Streamlining File Transfers with VxFlow: A Simple Solution for Secure and Automated File Management
Managing file transfers between servers can often be a complex task, especially when dealing with constraints like one-way SSH access or ensuring data integrity.
Problem Statement
I recently tackled an interesting challenge involving two servers: Server-A and Server-B. While Server-B could connect to Server-A via SSH, the reverse was not possible. On Server-A, a service was generating files based on messages from an MQ queue, but I had no direct access to modify this service. I needed to move these files reliably to Server-B, ensuring data integrity, avoiding duplicates, and handling potential errors in the process.
Overview
To solve this, I developed two Bash scripts: one for each server. Here’s how the process works:
- On Server-A:
- A script periodically moves files from the service’s output directory to a temporary directory.
- It generates a checksum for the files and creates a special “wait” file to signal that the process is ongoing.

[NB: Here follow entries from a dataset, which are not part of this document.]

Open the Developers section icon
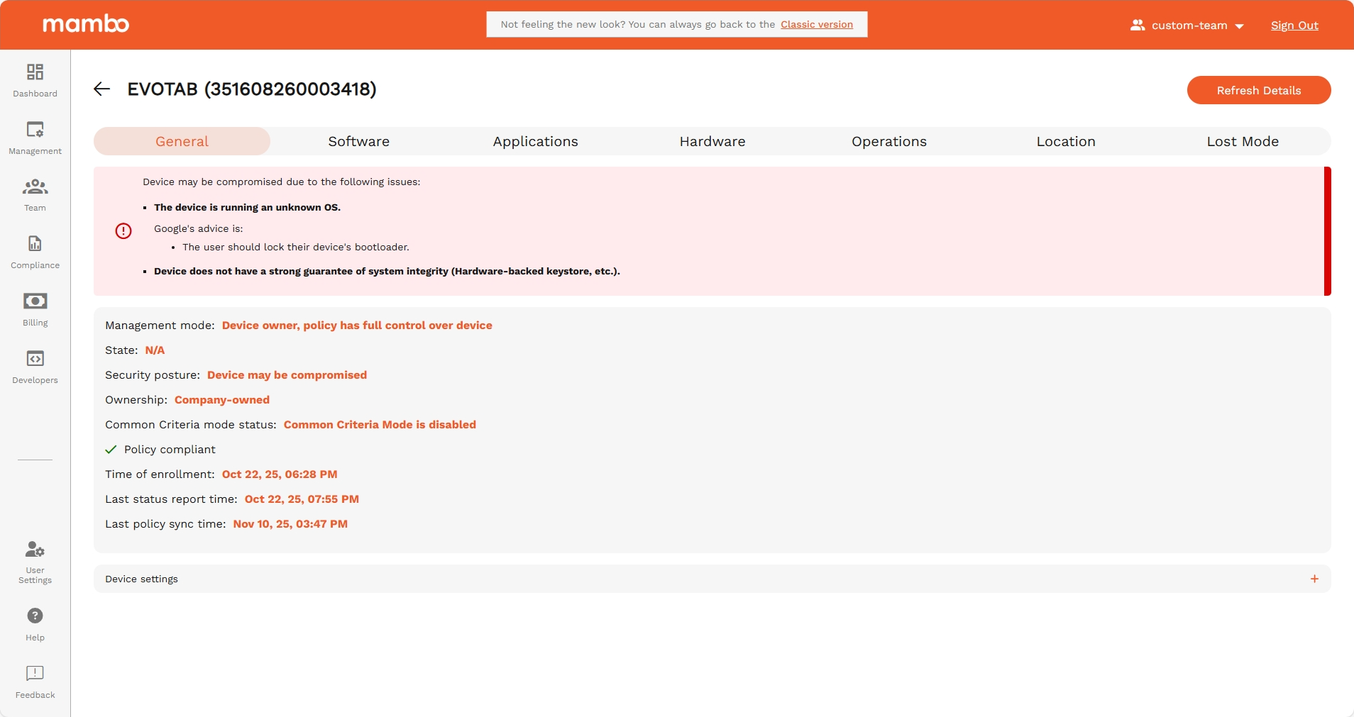 pyautogui.click(x=35, y=359)
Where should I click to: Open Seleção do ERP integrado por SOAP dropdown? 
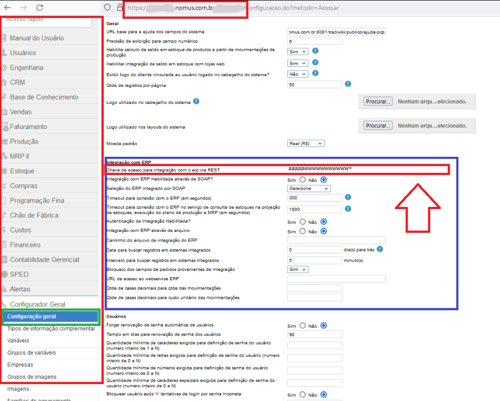(309, 188)
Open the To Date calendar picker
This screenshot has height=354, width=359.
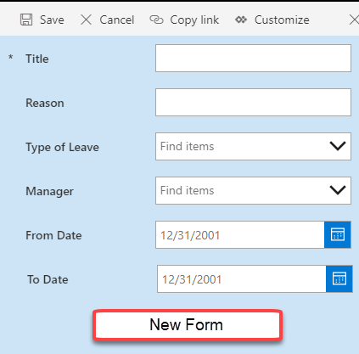pos(339,279)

- The script runs every minute but pauses if there are files already in the temporary directory, ensuring a consistent state.
- On Server-B:
- A script checks the temporary directory on Server-A via SSH for the presence of the “wait” file.
- If the “wait” file is present, it exits, as this indicates that the transfer on Server-A is not yet complete.

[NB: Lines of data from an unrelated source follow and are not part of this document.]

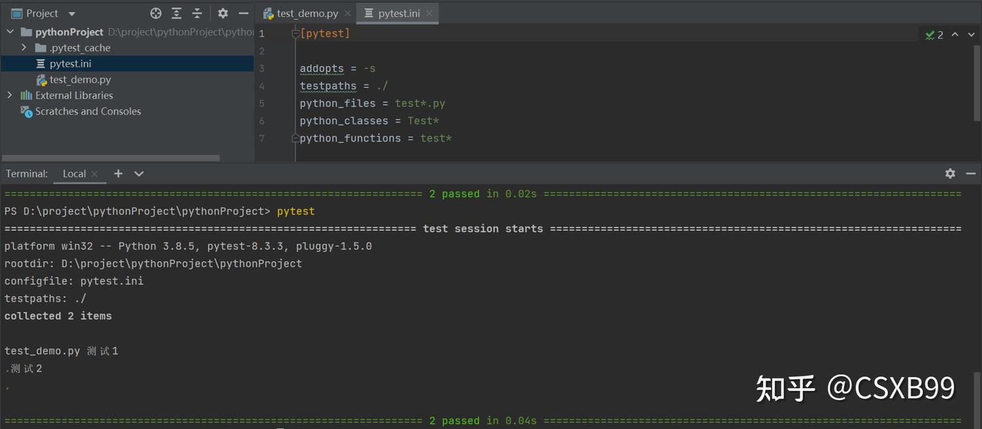Screen dimensions: 982x429
Task: Open the .pytest_cache folder
Action: [x=78, y=48]
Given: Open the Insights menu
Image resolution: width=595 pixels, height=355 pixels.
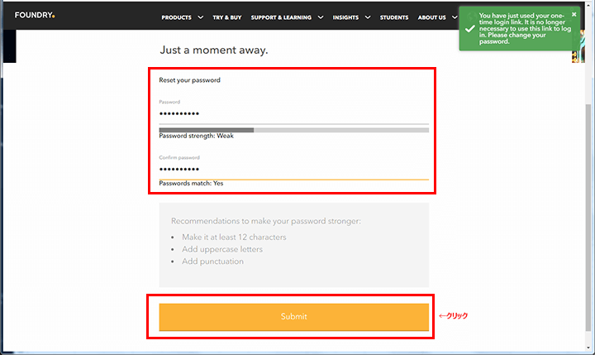Looking at the screenshot, I should (x=345, y=17).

- If the “wait” file is absent, it copies all files from Server-A’s temporary directory to its own temporary directory on Server-B.
- After the files are transferred, the script calculates a checksum and compares it with the checksum file from Server-A.

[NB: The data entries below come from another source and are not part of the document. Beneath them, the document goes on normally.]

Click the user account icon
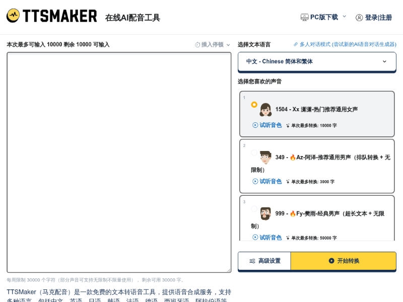This screenshot has width=403, height=302. click(359, 18)
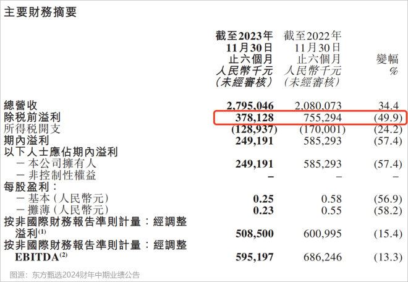Viewport: 408px width, 282px height.
Task: Click the 所得稅開支 row label
Action: tap(29, 129)
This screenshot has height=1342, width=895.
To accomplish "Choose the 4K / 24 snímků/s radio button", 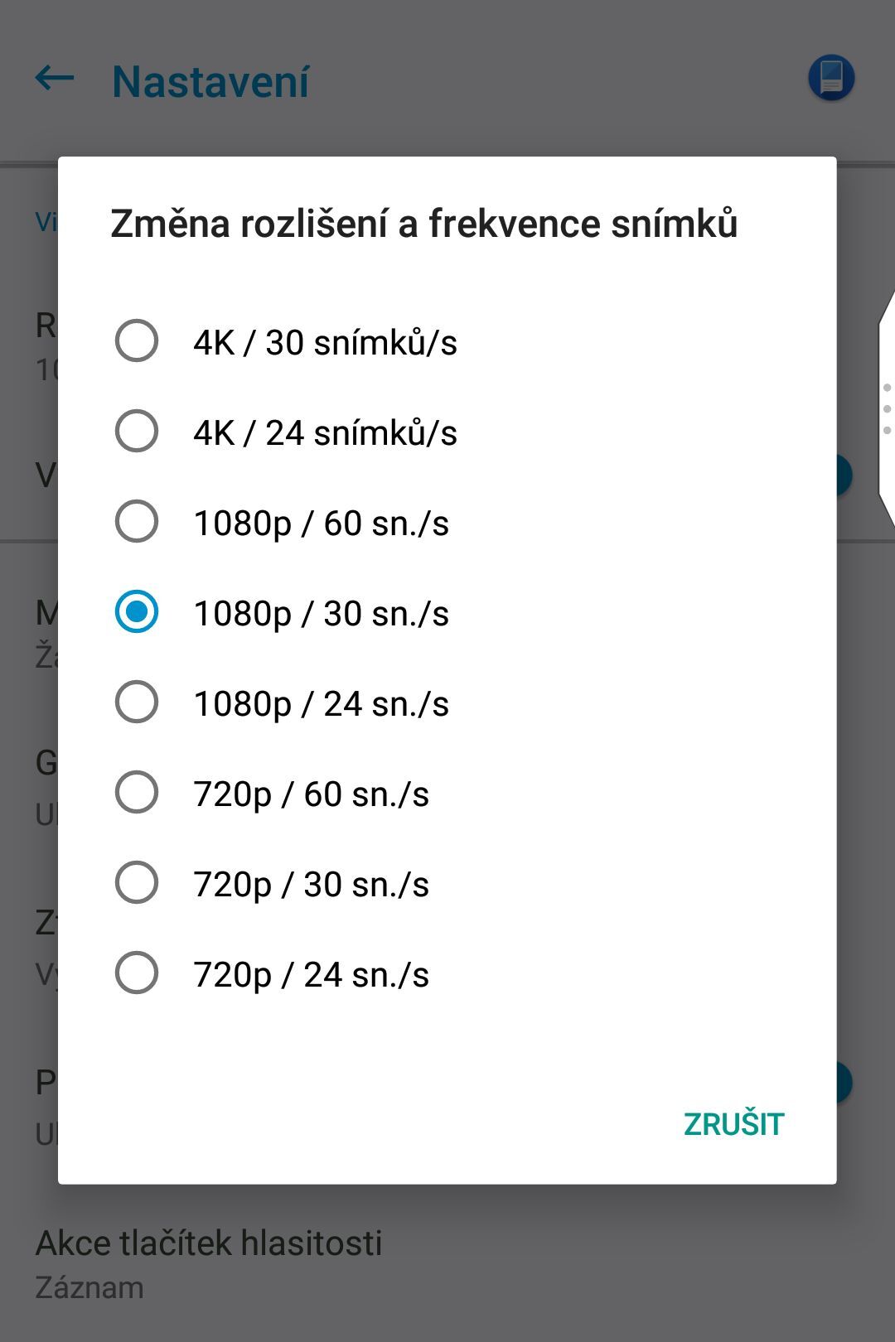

- If the checksums match, the files are moved to their final destination on Server-B, and the temporary directory on Server-A is cleaned up.
- If the checksums do not match, the script triggers a recalculation process on Server-A and exits.
Diagram
Ensuring Data Integrity with Checksum Verification
To prevent data corruption or incomplete transfers, the solution uses checksum verification at every step. The process involves:
- Calculating a checksum for the files on Server-A after preparation.
- Recalculating the checksum on Server-B after transferring the files.
- Comparing the two checksums to confirm data integrity.
- If the checksums mismatch, the script triggers a recalculation on Server-A and retries the transfer, ensuring accuracy.
Automation and Scheduling
The entire process is automated using cron jobs. The script on Server-A runs every minute to prepare files, while the script on Server-B runs periodically to transfer and verify them. This ensures seamless, ongoing file transfers without manual intervention, making the workflow highly efficient.
This two-script solution demonstrates how you can automate file transfers and ensure data integrity using lightweight, open tools. By addressing constraints like one-way SSH access and service limitations, I was able to build a robust system that could handle errors gracefully and operate without manual supervision.
Sharing
To make it accessible to others, I’ve uploaded both scripts to GitHub. The repository includes:
- The Server-A script for file preparation, checksum generation, and signaling readiness.
- The Server-B script for transferring files, verifying data integrity, and cleaning up temporary directories.
- A detailed README file with instructions on how to set up and customize the scripts for your own environment.